A simple self-check: lie flat on your back, press on your belly, and lift your head off the bed. If the pain gets noticeably worse, the abdominal wall muscles are likely involved, since lifting your head engages exactly those muscles. There’s no imaging test for this type of pain. It’s diagnosed by a physical exam, and treatment usually involves physical therapy focused on releasing the tight muscle bands.
How Common Is Long-Term Pain
A large meta-analysis pooling data from over 9,000 women found that 16.7% still had scar-specific pain three to six months after their C-section. For the majority of those women, the pain interfered with quality of life in meaningful ways, affecting daily activities, mood, or physical function. That means roughly 5 out of 6 women are essentially pain-free by the three-month mark, but the minority who aren’t should know this is a recognized medical issue with treatment options, not something to push through in silence.
What Abnormal Pain Looks Like
Some pain after a C-section is expected. But certain signs suggest a complication, most commonly a wound infection, which warrants prompt attention. Watch for:
- Thick, cloudy, or cream-colored discharge from the incision
- A noticeable odor coming from the wound
- Redness spreading beyond the incision edges or the skin feeling hot to the touch
- The incision opening up, getting deeper, longer, or wider
- Fever above 101°F (38.4°C), chills, or sweating
- Increasing pain at or around the wound rather than gradually improving pain
The key distinction is the direction of the trend. Normal post-surgical pain gets a little better each day, even if progress feels slow. Pain that worsens after the first few days, or that suddenly spikes after a period of improvement, is the pattern that signals something else is going on.
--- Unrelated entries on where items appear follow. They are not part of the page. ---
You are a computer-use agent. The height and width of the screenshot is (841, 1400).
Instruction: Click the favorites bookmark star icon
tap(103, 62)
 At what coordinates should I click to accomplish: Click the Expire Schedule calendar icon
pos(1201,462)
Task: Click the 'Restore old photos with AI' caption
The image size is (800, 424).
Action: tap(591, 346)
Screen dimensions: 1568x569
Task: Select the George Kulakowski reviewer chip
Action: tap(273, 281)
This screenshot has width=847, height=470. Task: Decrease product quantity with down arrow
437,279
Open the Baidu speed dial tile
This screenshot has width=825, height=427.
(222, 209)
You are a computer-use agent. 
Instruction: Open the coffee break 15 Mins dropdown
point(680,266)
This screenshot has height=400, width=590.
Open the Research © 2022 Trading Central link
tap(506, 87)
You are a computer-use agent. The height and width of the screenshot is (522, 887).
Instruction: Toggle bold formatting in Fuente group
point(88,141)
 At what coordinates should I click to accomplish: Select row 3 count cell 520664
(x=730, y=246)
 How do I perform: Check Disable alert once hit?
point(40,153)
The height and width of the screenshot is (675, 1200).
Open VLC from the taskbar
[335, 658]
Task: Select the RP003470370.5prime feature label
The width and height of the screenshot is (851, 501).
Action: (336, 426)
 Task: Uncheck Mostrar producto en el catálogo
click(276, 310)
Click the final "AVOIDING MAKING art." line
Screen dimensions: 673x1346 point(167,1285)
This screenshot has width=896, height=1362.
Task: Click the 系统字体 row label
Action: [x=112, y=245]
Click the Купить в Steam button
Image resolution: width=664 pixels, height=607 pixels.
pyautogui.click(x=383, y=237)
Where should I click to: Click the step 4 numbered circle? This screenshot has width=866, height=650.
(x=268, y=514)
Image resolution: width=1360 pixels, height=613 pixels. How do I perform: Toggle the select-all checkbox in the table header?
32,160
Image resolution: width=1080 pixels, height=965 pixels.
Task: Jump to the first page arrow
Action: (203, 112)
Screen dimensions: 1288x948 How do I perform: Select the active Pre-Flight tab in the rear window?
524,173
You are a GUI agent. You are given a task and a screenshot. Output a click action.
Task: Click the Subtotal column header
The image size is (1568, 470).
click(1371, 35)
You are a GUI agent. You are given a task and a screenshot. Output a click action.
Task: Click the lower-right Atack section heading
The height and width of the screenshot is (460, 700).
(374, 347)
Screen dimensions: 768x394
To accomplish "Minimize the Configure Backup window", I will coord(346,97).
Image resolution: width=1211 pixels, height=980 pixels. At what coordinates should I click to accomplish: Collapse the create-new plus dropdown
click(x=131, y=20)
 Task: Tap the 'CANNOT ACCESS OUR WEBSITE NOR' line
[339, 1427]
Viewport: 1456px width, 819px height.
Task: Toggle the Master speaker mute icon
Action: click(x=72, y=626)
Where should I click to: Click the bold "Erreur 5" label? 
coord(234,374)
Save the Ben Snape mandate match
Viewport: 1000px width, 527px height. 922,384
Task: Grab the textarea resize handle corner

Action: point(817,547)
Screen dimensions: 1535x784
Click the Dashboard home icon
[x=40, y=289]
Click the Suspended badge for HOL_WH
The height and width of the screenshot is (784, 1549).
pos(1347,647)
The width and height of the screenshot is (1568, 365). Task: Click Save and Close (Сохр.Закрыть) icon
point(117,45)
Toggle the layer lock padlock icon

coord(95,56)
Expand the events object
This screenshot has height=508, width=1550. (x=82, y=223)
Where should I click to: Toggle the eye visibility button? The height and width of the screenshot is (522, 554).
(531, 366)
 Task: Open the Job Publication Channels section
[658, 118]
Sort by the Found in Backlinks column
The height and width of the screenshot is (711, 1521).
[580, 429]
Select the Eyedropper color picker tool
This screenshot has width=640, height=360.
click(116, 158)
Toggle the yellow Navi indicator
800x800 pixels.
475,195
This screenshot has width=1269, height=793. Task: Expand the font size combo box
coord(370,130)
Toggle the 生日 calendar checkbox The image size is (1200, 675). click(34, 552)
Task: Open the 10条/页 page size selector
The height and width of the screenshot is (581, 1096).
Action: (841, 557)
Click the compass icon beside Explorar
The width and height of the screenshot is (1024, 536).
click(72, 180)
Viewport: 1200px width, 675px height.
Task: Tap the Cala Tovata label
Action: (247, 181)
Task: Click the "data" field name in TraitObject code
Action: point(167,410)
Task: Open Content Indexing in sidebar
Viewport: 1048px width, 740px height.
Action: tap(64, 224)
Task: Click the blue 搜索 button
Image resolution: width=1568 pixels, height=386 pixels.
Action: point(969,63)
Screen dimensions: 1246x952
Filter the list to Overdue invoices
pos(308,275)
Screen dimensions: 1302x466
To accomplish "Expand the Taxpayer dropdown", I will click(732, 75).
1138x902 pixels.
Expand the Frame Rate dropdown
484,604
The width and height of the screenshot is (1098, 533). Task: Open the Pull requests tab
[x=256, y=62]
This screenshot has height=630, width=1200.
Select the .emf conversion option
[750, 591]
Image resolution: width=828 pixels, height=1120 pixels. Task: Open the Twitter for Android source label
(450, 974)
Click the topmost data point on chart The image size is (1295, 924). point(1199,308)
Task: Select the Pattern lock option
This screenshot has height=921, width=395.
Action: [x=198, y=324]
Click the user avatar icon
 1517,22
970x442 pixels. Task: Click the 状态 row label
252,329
What Actually Helps During Recovery
Pain management after you leave the hospital centers on two over-the-counter medications: an anti-inflammatory like ibuprofen and acetaminophen. Taken on a consistent schedule rather than only when pain flares, this combination is effective enough that many modern recovery protocols have significantly reduced the need for stronger painkillers.
Beyond medication, gentle walking is one of the most reliable ways to manage pain in the early weeks. It promotes circulation, reduces the risk of blood clots, and helps your gut wake back up after surgery (which cuts down on gas pain). You don’t need a walking program. Short, slow laps around your home starting the day after surgery, gradually increasing as you feel able, are enough.
Supporting your incision with a pillow when you cough, sneeze, or laugh makes a real difference in the first two weeks. Getting out of bed by rolling onto your side first, rather than sitting straight up, takes pressure off the abdominal muscles. These small adjustments won’t speed healing, but they make the hardest days significantly more bearable.